The problem with the four candidates is the lack of broad workplace experience compounded by a lack of vision. Clem Attlee in his election broadcast on the 5th June 1945 said, “The men and women of this country….need good homes, sufficient food, clothing and the amenities of life, employment and leisure and social provision for accident, sickness and old age. For their children they desire an educational system that will give them the chance to develop all their faculties”. None of the candidates have advanced an explicit vision that address’s the problems caused by successive governments of every political stripe. A vision that would lead to:
A programme of reindustrialisation ensuring a balanced economic structure with a healthy, burgeoning manufacturing sector.
An education system that is so good why would you want to send your children to a public school?
A National Health Service that gets back to being just that; it may well use the spare capacity of the private sector but gets rid of the twaddle of internal markets and ensures resources are directed to the front line.

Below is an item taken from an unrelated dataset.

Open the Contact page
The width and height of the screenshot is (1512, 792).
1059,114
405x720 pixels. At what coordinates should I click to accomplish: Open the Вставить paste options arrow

An end to the housing scandal where people are being priced out of the housing market.
An action programme that creates social responsibility and destroys the welfare dependency culture in a fair and equitable way, whilst continuing to maintain a safety net so that further privations are not heaped upon the poor.
Enact these priorities then issues such as equality and fairness fall into place. Instead of a compelling vision we have Labour Party politicians,who in Harold Wilson’s comment on Tony Wedgwood Benn, “immature with age”.